It just doesn't seem worth it right now.

Clark had looked up at him then.

"Lex--"

"I like you here." It must have been then that Lex thought he'd understood, but he hadn't, because Clark had stood up, leaning against the bedpost with a pained look on his face. "You're not annoying me."

"It's not that."

"Am I that hard to live with?"

"No!" Clark had taken a deep breath, eyes slipping down again, away. Bracing himself for that blunt honesty that he utilized so rarely and so effectively. "No, it's just--" Clark stopped. "You're going to, though."

"Going to what?"

The green eyes hadn't moved from their stare at the floor. "Have--people over. Women."

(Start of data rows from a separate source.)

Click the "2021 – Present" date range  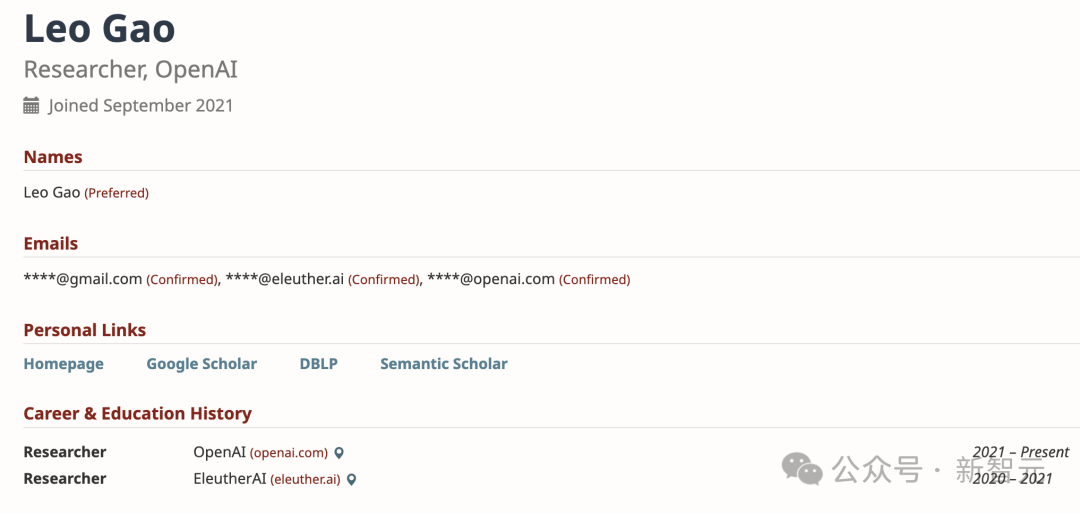pyautogui.click(x=1020, y=452)
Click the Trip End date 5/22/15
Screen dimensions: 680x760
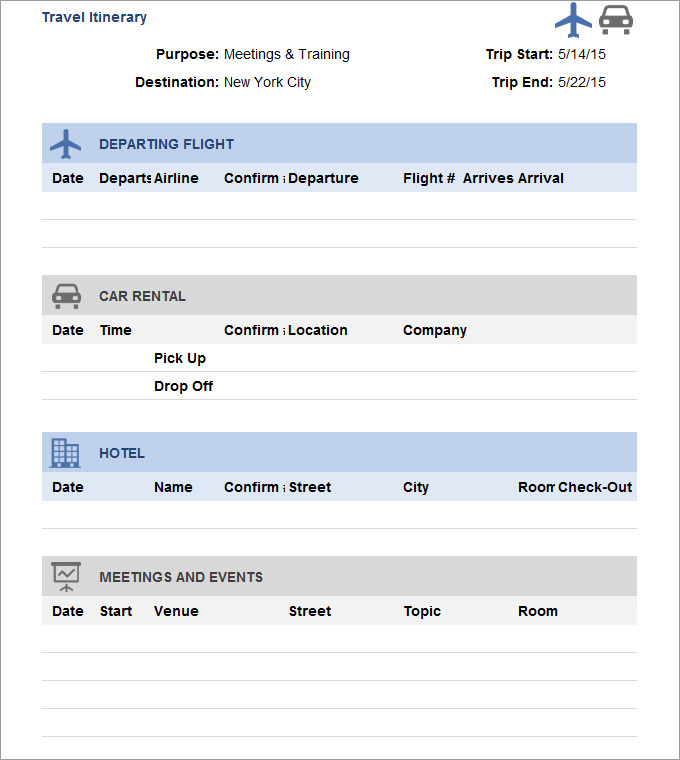(x=581, y=83)
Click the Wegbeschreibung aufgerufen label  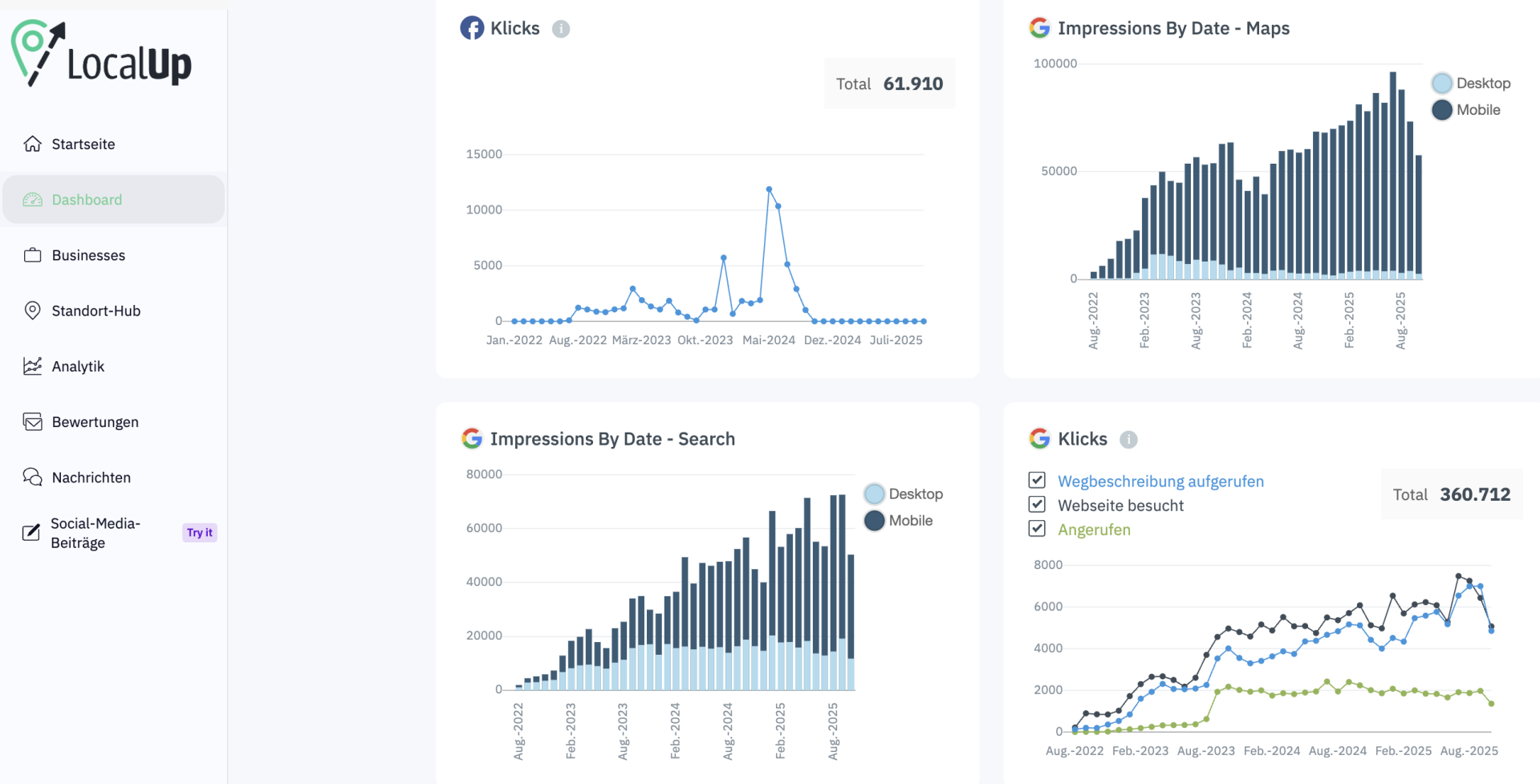[x=1160, y=481]
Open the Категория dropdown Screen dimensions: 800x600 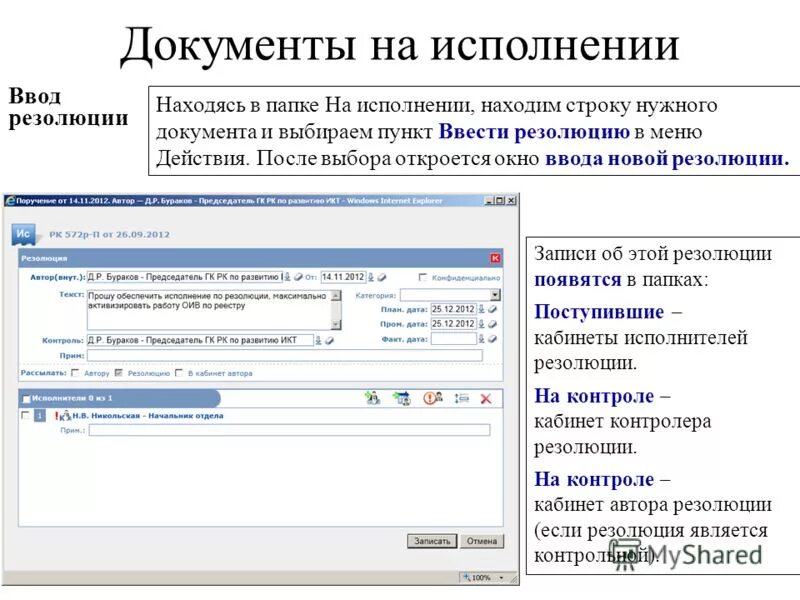click(495, 295)
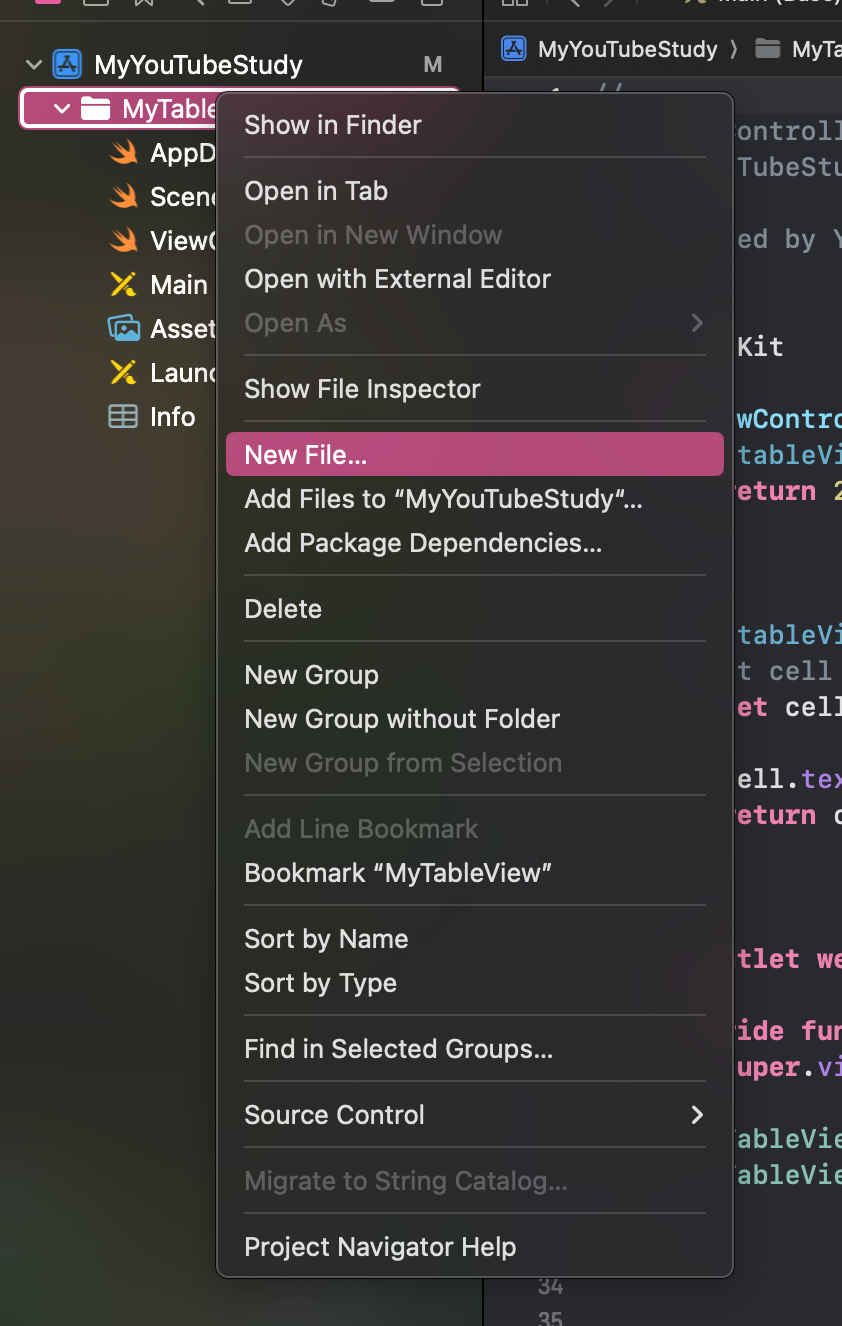Collapse the MyTableView group chevron

click(62, 108)
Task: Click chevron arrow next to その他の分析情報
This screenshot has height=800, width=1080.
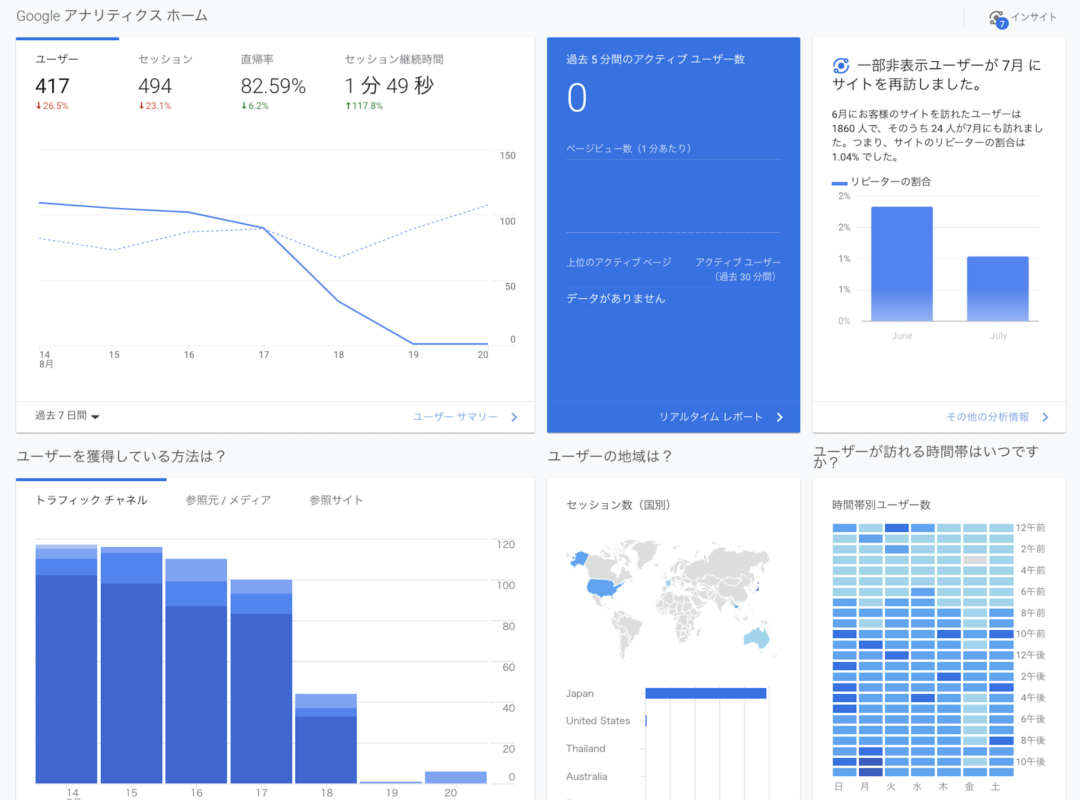Action: pos(1045,417)
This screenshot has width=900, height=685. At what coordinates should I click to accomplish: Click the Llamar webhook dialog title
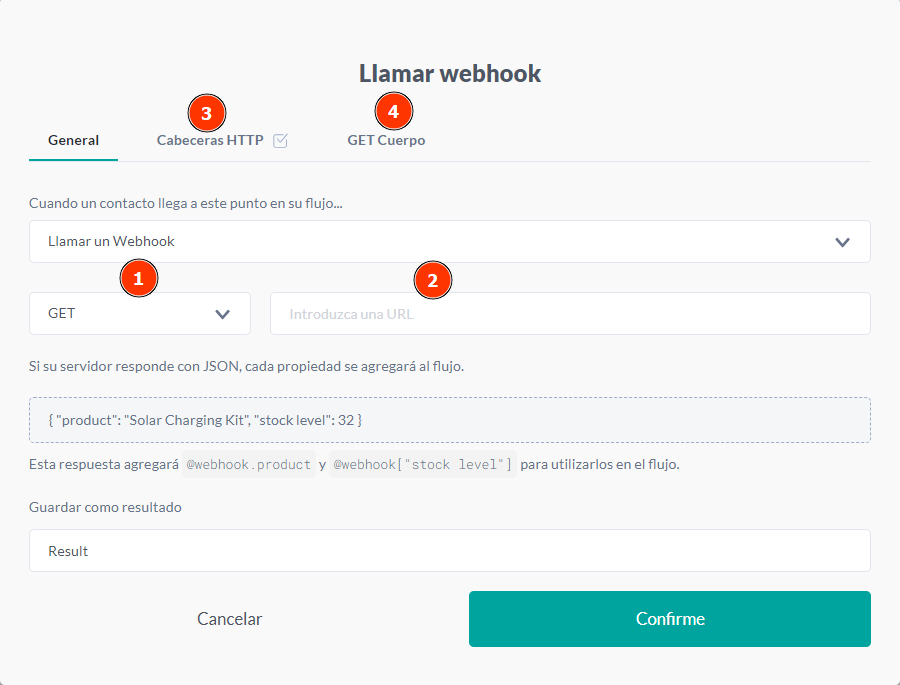[x=450, y=73]
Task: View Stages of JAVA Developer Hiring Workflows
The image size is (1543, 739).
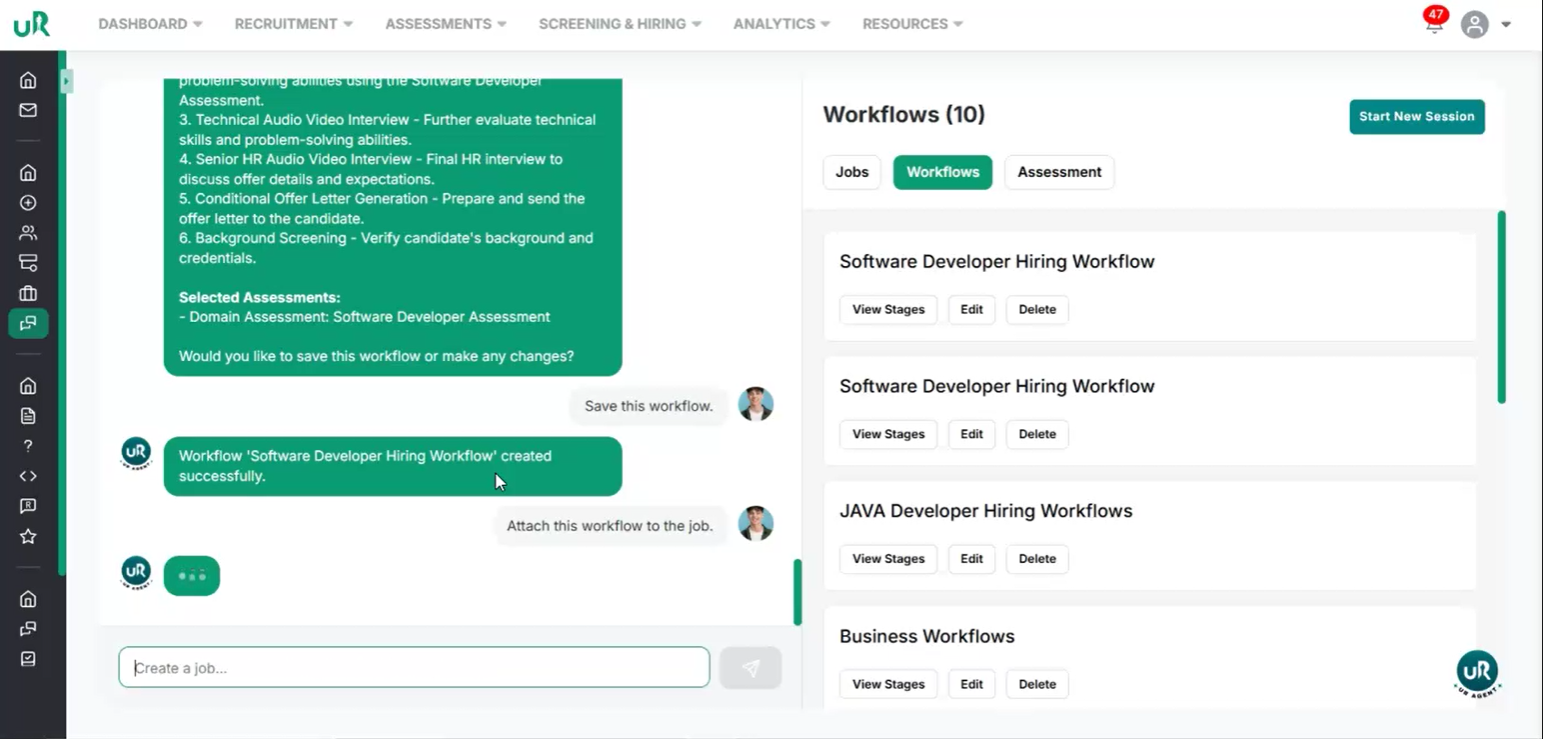Action: pyautogui.click(x=887, y=559)
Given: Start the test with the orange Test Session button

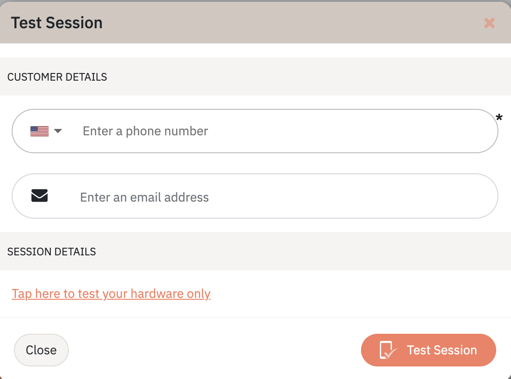Looking at the screenshot, I should pos(428,350).
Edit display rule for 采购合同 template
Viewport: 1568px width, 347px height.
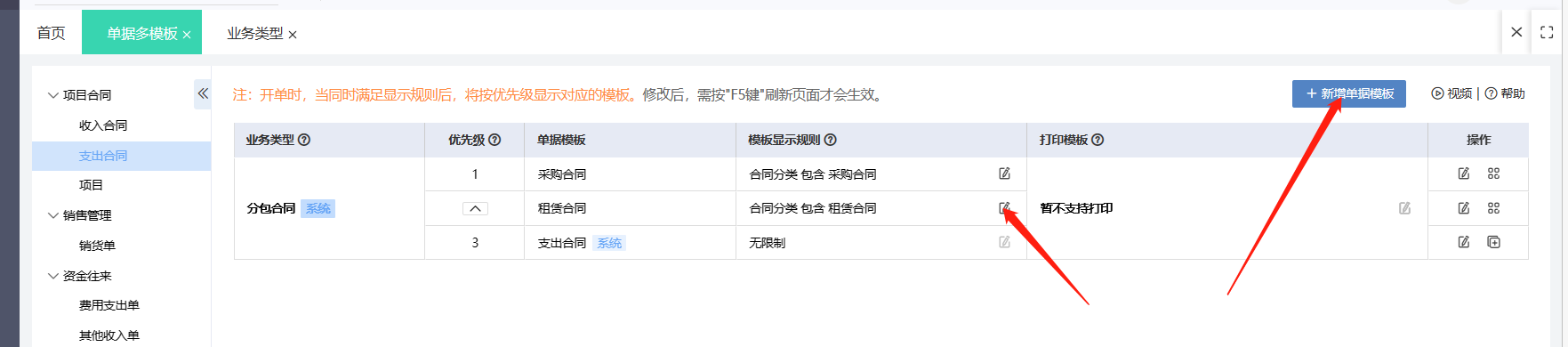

Lex hadn't known how to answer that, didn't even know what Clark _*meant*_ , so no, he hadn't understood, not really. Clark had looked away, sitting back down on the bed with that expression still painted across his face, and Lex had come in, shutting the door behind him to lean against expensive wood, where Clark had hung a whiteboard, now relegated to the piles of things in the corner. "I don't understand."

Clark had winced. "I--it'd be hard."

And he'd thought he'd understood _*then*_ too. "Clark, I'm not--despite popular belief, I don't need sex every night." Not in several months, his mind had added helpfully. What happened to your dating life anyway, Lex? "And I certainly wouldn't invite anyone over without telling you--"

"Lex." And Clark had looked up. "It's not--it'd be hard to see--" The soft lips had tightened and there was no sign of the boy at all. This startling realization of the young man sitting on the bed only feet away, and something had started to click. "It's hard to see you with other people." A little sigh, but Clark had never looked away. "People that aren't me."

Shoes in the living room, dinners and movies and laundry and routines, and falling in love shouldn't have been about that, but somehow, it was. Passion he'd avoided, sex he'd made so casual that he'd never thought of it in terms of love, romance was a fantasy, but this--hadn't been what he'd expected.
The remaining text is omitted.